Another key question is how the changes to the Medicaid program resulting from the MMA will affect incentives to conduct research and development for drugs used to treat mental illness. There has been dramatic innovation in the prescription drug industry over the past several decades, particularly for medications used to treat mental illness (
+4). To achieve this innovation, the pharmaceutical industry invests heavily in research and development. Currently, the industry ranks third behind the computer and electronics industries in self-funded expenditures on research and development, with the top four drug companies investing 14 percent of net sales (
+5). Although the pharmaceutical industry faces large upfront research and development costs, the marginal cost of manufacturing each pill is very low. According to economic theory, competition between manufacturers will ultimately drive prices down to the marginal manufacturing cost. If manufacturers could charge only this amount, they may be unable to recover research and development costs and may have little incentive to invest in future efforts in these areas. To provide incentives for investment, U.S. law provides patent protection for new drugs for a fixed period, which gives the manufacturer the exclusive right to market the product and allows the firm to charge a higher price.

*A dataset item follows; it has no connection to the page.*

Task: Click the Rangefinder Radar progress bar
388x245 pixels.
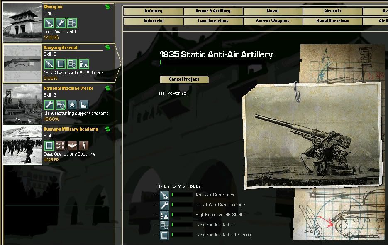Action: (182, 225)
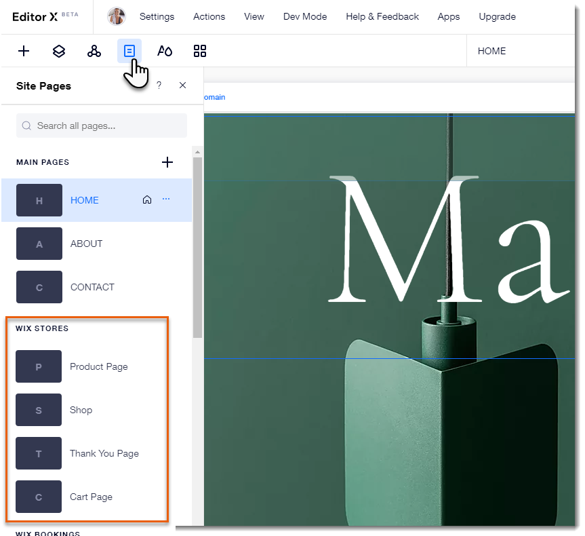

An important issue in regard to the MMA's effect on pricing of psychotropic medications is the fact that Medicaid is the dominant payer for certain classes of psychotropic drugs, particularly antipsychotic medications. In 2001 Medicaid was responsible for 52 percent of spending on antipsychotic drugs and approximately 67 percent of antipsychotic prescriptions (
+6). Once the dually eligible beneficiaries are moved to Medicare Part D plans, Medicare Part D will control a large proportion of the market for certain drug classes, such as antipsychotics. The combined Medicaid and Part D share of antipsychotic prescriptions will likely be even higher than the current Medicaid share. The resulting negotiating power that state Medicaid programs and Part D plans have with manufacturers will not be nearly as great as it would be if the government were unilaterally negotiating prices on behalf of all Medicaid and Medicare beneficiaries. However, large national Part D plans that serve multiple PDP regions will have significant bargaining power. Also, the National Governors Association has recently called for increased rebates to state Medicaid programs, the ability to restrict the drugs available to Medicaid beneficiaries, and the option to use reference pricing, defined as setting an upper limit on a state's payment for a drug (
+7,
+8). In theory, if stringent pharmacy management tools are adopted by Medicaid and Part D plans, incentives for future research and development investments for medications used to treat mental illness could be affected, although no empirical evidence on this issue is available.